5. The dieters frequently weigh themselves—weekly or even daily.
6. The dieters limit their television viewing to less than 10 hours per week.
7. The dieters do not allow even a small amount of weight gain to occur without corrective action. They deliberately respond to small weight gains by reducing their food intake and/or increasing their exercise level.
The results of the study seem intuitive to anyone who has ever dieted. Exericse? Duh! Of course. You cannot maintain the loss without exercise. Limit TV? Duh! Couch potatoes don't usually do really well at maintaining weight loss. Eat breakfast? Your mother was right. Consistent food intake? Oh, so important. We all know we shouldn't skip meals. We should eat when we're hungry. Low calories? Well, double duh!
The one issue that may seem strange to anyone who has studied weight management programs is that the dieters weighed themselves sometimes as often as daily. Many programs, like WW, frown on this. Body weight fluctuates daily, sometimes throughout the day, depending on how much you've eaten but mostly depending on fluid balance. We wake up in the morning depleted of food and fluid and we weigh less. We eat, store fluid in our cells and add the weight of the food we've just eaten and our body weight rises.

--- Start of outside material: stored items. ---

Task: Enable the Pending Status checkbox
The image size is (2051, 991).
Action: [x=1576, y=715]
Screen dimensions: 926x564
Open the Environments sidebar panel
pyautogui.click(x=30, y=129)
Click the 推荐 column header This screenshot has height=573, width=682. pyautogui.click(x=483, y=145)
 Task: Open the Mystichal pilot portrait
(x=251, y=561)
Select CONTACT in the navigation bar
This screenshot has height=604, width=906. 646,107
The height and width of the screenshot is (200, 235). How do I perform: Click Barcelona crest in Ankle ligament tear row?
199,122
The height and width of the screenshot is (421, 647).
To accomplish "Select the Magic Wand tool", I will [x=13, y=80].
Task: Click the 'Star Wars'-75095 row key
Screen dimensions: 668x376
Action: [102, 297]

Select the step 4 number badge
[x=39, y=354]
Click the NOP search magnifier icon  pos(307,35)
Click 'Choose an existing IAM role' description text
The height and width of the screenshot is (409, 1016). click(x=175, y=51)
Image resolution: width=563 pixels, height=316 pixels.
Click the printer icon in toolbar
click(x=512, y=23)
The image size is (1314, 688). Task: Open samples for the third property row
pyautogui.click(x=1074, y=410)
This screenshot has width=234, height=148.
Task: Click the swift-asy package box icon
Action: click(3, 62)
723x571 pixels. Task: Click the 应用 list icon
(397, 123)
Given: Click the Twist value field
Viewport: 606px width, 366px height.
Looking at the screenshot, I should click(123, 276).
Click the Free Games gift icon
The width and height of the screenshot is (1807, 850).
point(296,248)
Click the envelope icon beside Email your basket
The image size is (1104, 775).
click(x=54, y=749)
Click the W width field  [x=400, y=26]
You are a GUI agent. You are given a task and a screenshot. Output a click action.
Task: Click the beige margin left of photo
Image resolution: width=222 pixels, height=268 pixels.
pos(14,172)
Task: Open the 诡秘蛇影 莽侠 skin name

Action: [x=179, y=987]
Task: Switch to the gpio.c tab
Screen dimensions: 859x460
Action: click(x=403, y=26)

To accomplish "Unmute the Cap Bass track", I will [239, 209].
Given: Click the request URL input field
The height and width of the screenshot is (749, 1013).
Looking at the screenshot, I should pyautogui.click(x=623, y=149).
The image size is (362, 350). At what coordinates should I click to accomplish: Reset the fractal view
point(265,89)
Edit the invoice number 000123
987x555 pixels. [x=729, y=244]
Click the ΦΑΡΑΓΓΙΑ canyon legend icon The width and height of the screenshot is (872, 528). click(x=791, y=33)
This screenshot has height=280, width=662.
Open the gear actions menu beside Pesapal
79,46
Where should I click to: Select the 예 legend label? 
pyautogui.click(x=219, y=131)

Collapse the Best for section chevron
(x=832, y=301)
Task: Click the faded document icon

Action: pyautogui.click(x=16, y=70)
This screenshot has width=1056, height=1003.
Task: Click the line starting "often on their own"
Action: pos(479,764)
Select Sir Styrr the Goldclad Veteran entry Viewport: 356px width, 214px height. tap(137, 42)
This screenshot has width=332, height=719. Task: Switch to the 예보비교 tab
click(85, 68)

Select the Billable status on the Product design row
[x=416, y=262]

Women who are pre-menstrual might see a body weight increase of up to 5# without any actual changes in fat mass.
I'm not a fan of weighing because of that. I'm much more in favor of measurements-waist, thigh, hips. The problem with that is you would probably not see an increase in those with small increases in body weight.
But, truthfully, I think we who diet know when we've gained weight because we know when we have strayed enough from the regimen to make a difference. I can truly gain 5# in one weekend of eating. Some french fries, a little fried chicken (well, maybe not a little), a few Pepsis, three or four slices of pizza and one pint of ice cream and voila, I've gained weight. But anyone would expect to gain weight on that diet! No surprises there.
On the other hand, someone could gain a pound or two just eating a little bit more than usual and exercising a little bit less. To keep that kind of weight gain in check, I guess that periodic weighing is in order.
The Seven Secrets seem so obvious and so easy. So why are we fat??? Because it's not that easy. And those aren't secrets. And if they were indeed easy to follow, we wouldn't be fat.
No one has yet found the one secret and that's what I'm waiting for. The secret that will help me stick to the other seven!